在讲这一块专题之前,希望有一点大家明白,社保医保是集民众之力,办民众之事,保基本,保大病。平心而论,居民70元的缴费标准加上几百的财政补贴,汇聚民众的缴费纳入医保基金,面对日益增长的发病率及医疗费用,这部分钱往往是不够的。所以,最有力的办法是引入市场机制,增加个人报销总费用。
所以,在这种情况下,汕尾医保引入了市场机制,通过和保险公司签订协议,一方面提高报销上限,另一方面给予个人自负费用二次报销。
说了那么多题外话,接下来就该讲讲政策了。
1、首先是大额医疗费用补充保险。
在汕尾市,城镇职工的基本医疗限额是7万元,城乡居民是16万元。也就是说,每一次住院结算后社保报销的费用,在下一次住院时应在总基本医疗费用限额扣除。举个例子说明,假设张某某这次住院总共花了2000元,最后社保报销10000元,那么张某某下次住院的时候基本医疗限额就只剩下70000-10000元=60000元(注意不是减去20000元,是减去社保报销的10000元)。居民也是以此类推。在基本医疗限额内的报销费用,由社保进行支付报销。
那么超过基本医疗限额部分的钱医保就不报销了吗?错了,超过基本医疗限额费用的钱,由人保公司进行支付。

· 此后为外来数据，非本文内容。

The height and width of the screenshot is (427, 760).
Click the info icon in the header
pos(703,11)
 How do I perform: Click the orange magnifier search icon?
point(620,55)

大额医疗费用补充保险规定,职工年度医疗费用支付超过7万元、居民年度支付超过16万元部分的基本医疗费用,进入补充医疗保险支付。
其中职工大额补充医保最高支付额为33万元,报销比例85%,合计最高限额为40万元;
居民医疗大额补充医保最高支付额为14万元,报销比例75%,合计支付最高限额为30万元。